Die Chancen, dass es gelingt, Europa mehr Durchschlagskraft zu verleihen, stehen nicht schlecht. Europa ist mit seiner marktwirtschaftlichen, demokratischen und freiheitlichen Ausrichtung fest in der westlichen Wertegemeinschaft verankert. Die EU ist ein kaufkräftiger Markt und produktiver Investitionsstandort mit knapp 450 Mio. Bürgerinnen und Bürgern und einer effektiven gemeinsamen Außenhandelspolitik. Allerdings bestehen noch erhebliche Herausforderungen: Die außen- und wirtschaftspolitische Handlungsfähigkeit muss erhöht werden. Die EU darf die für ihr Wirtschaftsmodell erforderlichen Infrastrukturen und Daten nicht Dritten überlassen. Sie benötigt mehr Kapazitäten und Entscheidungssouveränität in wichtigen Themenfeldern. Der Finanzbinnenmarkt muss vertieft werden, auch damit der Euro seine Rolle als internationale Leitwährung verteidigen und ausbauen kann. Im Bereich der Digitalisierung müssen eigene Regulierungsstandards wie DORA oder technische Standards wie GAIA-X gesetzt werden. Dabei sollte sich die EU aktiv in die globale Arbeitsteilung einbringen und die eigene Exportstärke nutzen, gleichzeitig jedoch ein für Drittstaaten offener Markt bleiben und auf multilaterale Institutionen zur Regelung von Konflikten setzen. Souveränität und Offenheit sind dabei kein Widerspruch, erfordern aber kluges politisches Handeln.

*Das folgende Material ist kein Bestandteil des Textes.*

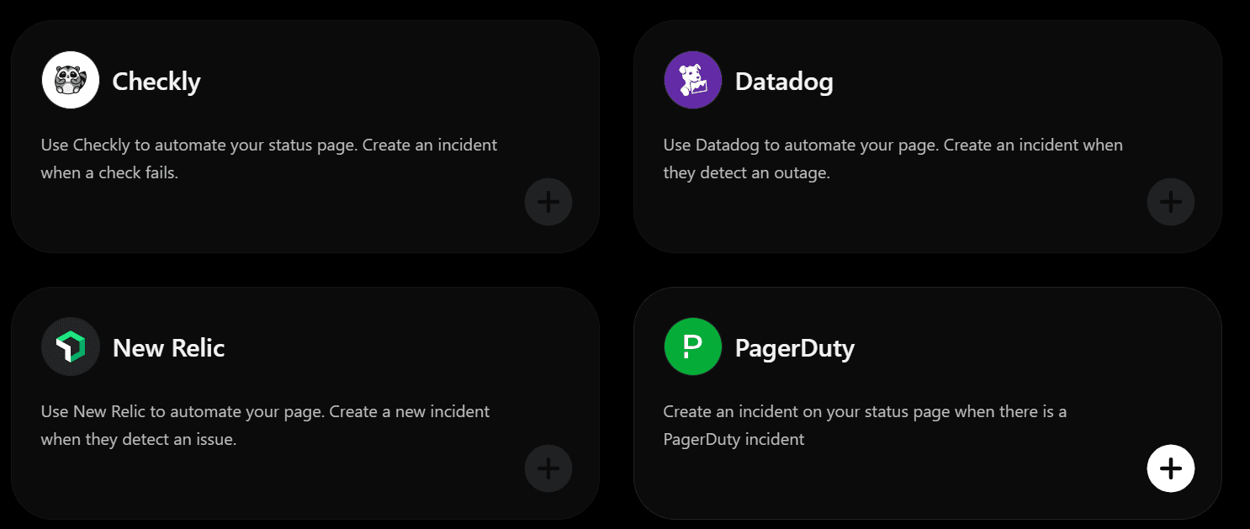
Task: Click the New Relic hexagon logo
Action: 71,346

EU-Sanktionspolitik verbessern und Globalisierung neu ausrichten
Sanktionen können ein wirkungsvolles Instrument der Außenpolitik sein. Wichtig ist, dass sie mit einem klaren Ziel verbunden sind, der sanktionierte Staat die Bedingungen für ihre Beendigung erfüllen kann und die Sanktionen in diesem Fall wieder aufgehoben werden. EU-weit sollten Sanktionen zügig und einheitlich umgesetzt werden. Problematisch wird es für die europäische Wirtschaft einschließlich der Banken, wenn US- und EU-Sanktionsregime mit Blick auf Inhalte und Ziele auseinanderlaufen. Die EU sollte daher entschlossen für eine bessere Abstimmung von Sanktionen mit Staaten wie den USA, aber auch der UN eintreten.

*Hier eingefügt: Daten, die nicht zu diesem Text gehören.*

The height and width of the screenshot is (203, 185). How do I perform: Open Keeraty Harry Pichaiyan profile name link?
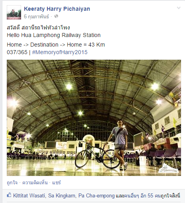[x=57, y=9]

Die Globalisierung hat international und in Deutschland zu großen Effizienz- und Wohlfahrtssteigerungen geführt und die weltweite Armut merklich reduziert. 17 Prozent der deutschen Wertschöpfung finden über globale Wertschöpfungsketten statt. Die Corona-Pandemie hat globale Lieferketten einer besonderen Prüfung unterzogen, denn die Pandemie sowie die zu ihrer Eindämmung beschlossenen gesundheitspolitischen Maßnahmen haben für die Weltwirtschaft einen synchronen Angebots- und Nachfrageschock ausgelöst. Vor dem Hintergrund dieser Erfahrungen stellt sich die Frage, wie zu hohe Abhängigkeiten in den Außenhandelsbeziehungen reduziert werden können und die Globalisierung resilienter gestaltet werden kann.
Ein drastischer Rückbau globaler Lieferketten wäre dabei die falsche Entscheidung, da sie erhebliche Wohlfahrtsverluste nach sich ziehen würde. Um die Resilienz der deutschen Wirtschaft gegen Schocks zu verbessern, könnte hingegen eine Erhöhung der Lagerhaltung und eine Diversifizierung der bestehenden Lieferketten geeignet sein. Neuem Protektionismus sollte die deutsche Wirtschaftspolitik allerdings entschieden entgegentreten. Sie sollte sich weiterhin für Multilateralismus einsetzen, auf internationalen Plattformen aktiv bleiben und versuchen, internationale Gremien und Organisationen, insbesondere die WTO, zu stärken. Sie sollte vor allem auch ihre Anstrengungen für eine stärkere internationale Kooperation in den Bereichen Klima- und Umweltpolitik, Steuerpolitik, Regulierung der Finanzmärkte und Reform der Europäischen Union intensivieren, um die Offenheit der Märkte für Waren, Dienstleistungen und Kapital aufrecht zu erhalten.